⟨

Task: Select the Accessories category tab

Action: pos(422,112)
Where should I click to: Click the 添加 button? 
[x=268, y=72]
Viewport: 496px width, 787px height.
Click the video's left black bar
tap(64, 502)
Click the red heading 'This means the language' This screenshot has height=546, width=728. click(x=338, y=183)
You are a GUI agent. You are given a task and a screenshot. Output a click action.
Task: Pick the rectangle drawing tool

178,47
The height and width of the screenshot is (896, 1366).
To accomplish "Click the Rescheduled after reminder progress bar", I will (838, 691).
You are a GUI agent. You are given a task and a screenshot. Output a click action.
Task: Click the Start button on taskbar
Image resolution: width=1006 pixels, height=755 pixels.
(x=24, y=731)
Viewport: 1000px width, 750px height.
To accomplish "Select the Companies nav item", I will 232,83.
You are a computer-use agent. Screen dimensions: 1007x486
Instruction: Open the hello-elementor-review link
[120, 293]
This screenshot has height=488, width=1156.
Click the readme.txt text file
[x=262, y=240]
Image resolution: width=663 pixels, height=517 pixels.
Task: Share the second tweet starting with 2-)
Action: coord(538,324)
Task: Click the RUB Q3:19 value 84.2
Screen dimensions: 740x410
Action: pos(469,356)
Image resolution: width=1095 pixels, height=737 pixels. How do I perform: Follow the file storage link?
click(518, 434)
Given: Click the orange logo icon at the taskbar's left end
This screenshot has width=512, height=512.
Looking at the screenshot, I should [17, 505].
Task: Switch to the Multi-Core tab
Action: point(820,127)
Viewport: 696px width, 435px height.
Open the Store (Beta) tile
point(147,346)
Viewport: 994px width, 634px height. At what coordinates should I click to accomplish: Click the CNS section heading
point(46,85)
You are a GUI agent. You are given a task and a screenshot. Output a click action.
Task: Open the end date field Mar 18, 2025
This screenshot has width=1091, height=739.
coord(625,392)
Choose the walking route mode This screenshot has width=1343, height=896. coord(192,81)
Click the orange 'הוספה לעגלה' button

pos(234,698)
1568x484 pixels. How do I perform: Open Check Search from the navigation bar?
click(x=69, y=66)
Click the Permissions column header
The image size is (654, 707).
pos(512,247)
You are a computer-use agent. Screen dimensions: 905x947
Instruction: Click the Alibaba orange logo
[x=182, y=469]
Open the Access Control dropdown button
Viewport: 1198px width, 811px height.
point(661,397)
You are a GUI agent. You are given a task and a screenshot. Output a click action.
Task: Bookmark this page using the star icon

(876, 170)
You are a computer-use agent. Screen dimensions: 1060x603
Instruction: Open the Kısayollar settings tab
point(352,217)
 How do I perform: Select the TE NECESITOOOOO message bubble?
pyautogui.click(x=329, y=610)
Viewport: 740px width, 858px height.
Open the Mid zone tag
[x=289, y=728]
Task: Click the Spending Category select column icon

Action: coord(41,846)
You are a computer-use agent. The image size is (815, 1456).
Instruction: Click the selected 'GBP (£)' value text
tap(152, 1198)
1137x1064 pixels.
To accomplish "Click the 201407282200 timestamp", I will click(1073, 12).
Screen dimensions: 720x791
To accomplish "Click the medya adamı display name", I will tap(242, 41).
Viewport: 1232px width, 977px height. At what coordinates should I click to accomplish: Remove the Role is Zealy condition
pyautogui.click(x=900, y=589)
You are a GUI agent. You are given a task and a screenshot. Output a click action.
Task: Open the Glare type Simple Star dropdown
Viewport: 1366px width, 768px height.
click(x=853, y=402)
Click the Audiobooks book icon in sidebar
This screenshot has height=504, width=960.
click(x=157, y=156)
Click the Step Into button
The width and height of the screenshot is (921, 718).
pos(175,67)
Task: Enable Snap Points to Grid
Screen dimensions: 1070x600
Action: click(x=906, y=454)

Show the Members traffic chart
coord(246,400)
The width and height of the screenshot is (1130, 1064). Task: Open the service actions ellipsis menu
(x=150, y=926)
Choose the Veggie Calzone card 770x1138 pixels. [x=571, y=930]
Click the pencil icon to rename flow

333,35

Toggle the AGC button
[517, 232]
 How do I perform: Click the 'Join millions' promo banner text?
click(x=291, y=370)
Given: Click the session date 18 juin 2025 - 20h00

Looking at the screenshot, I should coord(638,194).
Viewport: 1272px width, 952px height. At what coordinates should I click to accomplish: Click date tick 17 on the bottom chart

⟩

Task prompt: So that nothing is lost, please reproduce each entry exactly as written.

Output for this exercise:
Task: Select the Accessories category tab

Action: pos(422,112)
Where should I click to: Click the 添加 button? 
[x=268, y=72]
Viewport: 496px width, 787px height.
Click the video's left black bar
tap(64, 502)
Click the red heading 'This means the language' This screenshot has height=546, width=728. click(x=338, y=183)
You are a GUI agent. You are given a task and a screenshot. Output a click action.
Task: Pick the rectangle drawing tool

178,47
The height and width of the screenshot is (896, 1366).
To accomplish "Click the Rescheduled after reminder progress bar", I will (838, 691).
You are a GUI agent. You are given a task and a screenshot. Output a click action.
Task: Click the Start button on taskbar
Image resolution: width=1006 pixels, height=755 pixels.
(x=24, y=731)
Viewport: 1000px width, 750px height.
To accomplish "Select the Companies nav item", I will 232,83.
You are a computer-use agent. Screen dimensions: 1007x486
Instruction: Open the hello-elementor-review link
[120, 293]
This screenshot has height=488, width=1156.
Click the readme.txt text file
[x=262, y=240]
Image resolution: width=663 pixels, height=517 pixels.
Task: Share the second tweet starting with 2-)
Action: coord(538,324)
Task: Click the RUB Q3:19 value 84.2
Screen dimensions: 740x410
Action: pos(469,356)
Image resolution: width=1095 pixels, height=737 pixels. How do I perform: Follow the file storage link?
click(518, 434)
Given: Click the orange logo icon at the taskbar's left end
This screenshot has width=512, height=512.
Looking at the screenshot, I should [17, 505].
Task: Switch to the Multi-Core tab
Action: point(820,127)
Viewport: 696px width, 435px height.
Open the Store (Beta) tile
point(147,346)
Viewport: 994px width, 634px height. At what coordinates should I click to accomplish: Click the CNS section heading
point(46,85)
You are a GUI agent. You are given a task and a screenshot. Output a click action.
Task: Open the end date field Mar 18, 2025
This screenshot has width=1091, height=739.
coord(625,392)
Choose the walking route mode This screenshot has width=1343, height=896. coord(192,81)
Click the orange 'הוספה לעגלה' button

pos(234,698)
1568x484 pixels. How do I perform: Open Check Search from the navigation bar?
click(x=69, y=66)
Click the Permissions column header
The image size is (654, 707).
pos(512,247)
You are a computer-use agent. Screen dimensions: 905x947
Instruction: Click the Alibaba orange logo
[x=182, y=469]
Open the Access Control dropdown button
Viewport: 1198px width, 811px height.
point(661,397)
You are a GUI agent. You are given a task and a screenshot. Output a click action.
Task: Bookmark this page using the star icon

(876, 170)
You are a computer-use agent. Screen dimensions: 1060x603
Instruction: Open the Kısayollar settings tab
point(352,217)
 How do I perform: Select the TE NECESITOOOOO message bubble?
pyautogui.click(x=329, y=610)
Viewport: 740px width, 858px height.
Open the Mid zone tag
[x=289, y=728]
Task: Click the Spending Category select column icon

Action: coord(41,846)
You are a computer-use agent. The image size is (815, 1456).
Instruction: Click the selected 'GBP (£)' value text
tap(152, 1198)
1137x1064 pixels.
To accomplish "Click the 201407282200 timestamp", I will click(1073, 12).
Screen dimensions: 720x791
To accomplish "Click the medya adamı display name", I will tap(242, 41).
Viewport: 1232px width, 977px height. At what coordinates should I click to accomplish: Remove the Role is Zealy condition
pyautogui.click(x=900, y=589)
You are a GUI agent. You are given a task and a screenshot. Output a click action.
Task: Open the Glare type Simple Star dropdown
Viewport: 1366px width, 768px height.
click(x=853, y=402)
Click the Audiobooks book icon in sidebar
This screenshot has height=504, width=960.
click(x=157, y=156)
Click the Step Into button
The width and height of the screenshot is (921, 718).
pos(175,67)
Task: Enable Snap Points to Grid
Screen dimensions: 1070x600
Action: click(x=906, y=454)

Show the Members traffic chart
coord(246,400)
The width and height of the screenshot is (1130, 1064). Task: Open the service actions ellipsis menu
(x=150, y=926)
Choose the Veggie Calzone card 770x1138 pixels. [x=571, y=930]
Click the pencil icon to rename flow

333,35

Toggle the AGC button
[517, 232]
 How do I perform: Click the 'Join millions' promo banner text?
click(x=291, y=370)
Given: Click the session date 18 juin 2025 - 20h00

Looking at the screenshot, I should coord(638,194).
Viewport: 1272px width, 952px height. At what coordinates should I click to accomplish: Click date tick 17 on the bottom chart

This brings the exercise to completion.